Yeni bir hedef koydum kendime: 2010 Mart başında koşulacak Runtalya Maratonu'nda 4 saatin altına inebilmek. Daha çok çalıştım ve Runtalya'da daha iyi bir koşu çıkardım. 3 saat 55 dakika 26 saniyede finişi geçtim.
Yaş kategorilerine göre ödüller vardı. 30 yaşın üzerindeki sporcular "master" olarak tanımlanıyordu. Antalya'da master kategorileri kadınlar için 40-44, 45-59, 50-54, 55-59, 60 ve üzeriydi. 40-44 yaş grubunda birinci olmuştum.
Plaketimi almış gitmeye hazırlanırken bir anons daha yapıldı. Yalnızca sekiz Türk kadın maratoncunun katıldığı yarışta üçüncü olmuştum. İstanbul'a dönmek için havalimanına geldiğimizde Bakırköy parkurunda grup olarak koşan erkeklere rastladım. Selamlaştık, beni tebrik ettiler, çok sevindiler.
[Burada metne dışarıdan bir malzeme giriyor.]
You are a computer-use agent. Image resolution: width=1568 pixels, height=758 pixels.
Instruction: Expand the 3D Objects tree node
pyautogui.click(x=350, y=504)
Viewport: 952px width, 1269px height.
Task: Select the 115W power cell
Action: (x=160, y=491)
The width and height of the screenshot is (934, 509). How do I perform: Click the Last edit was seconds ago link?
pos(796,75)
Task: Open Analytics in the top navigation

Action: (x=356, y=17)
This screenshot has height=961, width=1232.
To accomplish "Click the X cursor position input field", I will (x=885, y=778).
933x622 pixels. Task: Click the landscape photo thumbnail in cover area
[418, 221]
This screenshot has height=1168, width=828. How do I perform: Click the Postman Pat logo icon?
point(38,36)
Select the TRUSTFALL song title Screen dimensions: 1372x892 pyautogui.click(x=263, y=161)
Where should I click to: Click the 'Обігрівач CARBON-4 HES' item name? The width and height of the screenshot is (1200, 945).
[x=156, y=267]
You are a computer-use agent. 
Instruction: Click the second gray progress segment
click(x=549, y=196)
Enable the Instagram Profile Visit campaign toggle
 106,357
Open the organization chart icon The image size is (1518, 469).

Hiçbiri maraton koşmamıştı, 21 km'lik yarı maraton bölümüne katılmışlardı.
Artık yalnızım, peki tacizciler ne olacak?
2010 benim için özel bir yıl oldu. Erkek arkadaşım işi gereği yurtdışında daha fazla kalmaya başladı. Artık yalnızdım. Sabahları karanlıkta ve hafta sonları uzun koşulara yalnız gitmeye başladım.
Maraton koşmak bana tuhaf bir cesaret ve kendine güven getirmişti. Ne sokak köpeklerinden korkuyordum, ne de karanlıktan... Magandalara rastlarsam "koşar kaçarım" diye düşünüyordum. Sağanak yağmurlarda, soğuk havalarda özellikle çıkıp koşuyordum. Şortlarımı ve kısa kollu atletlerimi de giyiyordum artık. Ne bakışlar, ne laf atışlar umurumdaydı.
Bir gün Bakırköy'deki parkurda esneme hareketleri yaparken bir kadın yanıma geldi ve "Geçmiş olsun, başınıza gelenlere çok üzüldük" dedi. Önce ne olduğunu anlayamadım, sonra anlattılar. Benim gibi yalnız koşan bir kadına tacizde bulunulmuştu. Bazı insanlar o kadınla beni karıştırmıştı (topu topu iki kişi koştuğumuz için).
Yobazın biri kadına küfürler, hakaretler yağdırmış, olay çıkmıştı. Parkurda koşan erkeklerle konuştum, "duruma el koymuşlardı". Adam biraz yaşlıca olduğundan dövmemişlerdi ama "uyarmışlardı". Kadını da "korumaları altına" almışlardı. Kadın artık onlarla koşuyordu.
Adana Masterlerinin ilk kadın üyesi oldum
Koşu dünyasına girmiştim ve her gün yeni şeyler öğreniyordum. Mesela, koşucular master kulüplerine üye oluyorlardı. İstanbul, Ankara, Bursa, İzmir, Trabzon gibi illerde kulüpler vardı.
2010 Nisan ayında internette tesadüfen Adana'daki master atletlerin kurduğu Adana Masterler Atletizm Kulübü'nün web sitesine rastladım. Bir Adanalı olarak oraya üye olmam gerektiğini düşündüm ve ilk kadın üye ben oldum.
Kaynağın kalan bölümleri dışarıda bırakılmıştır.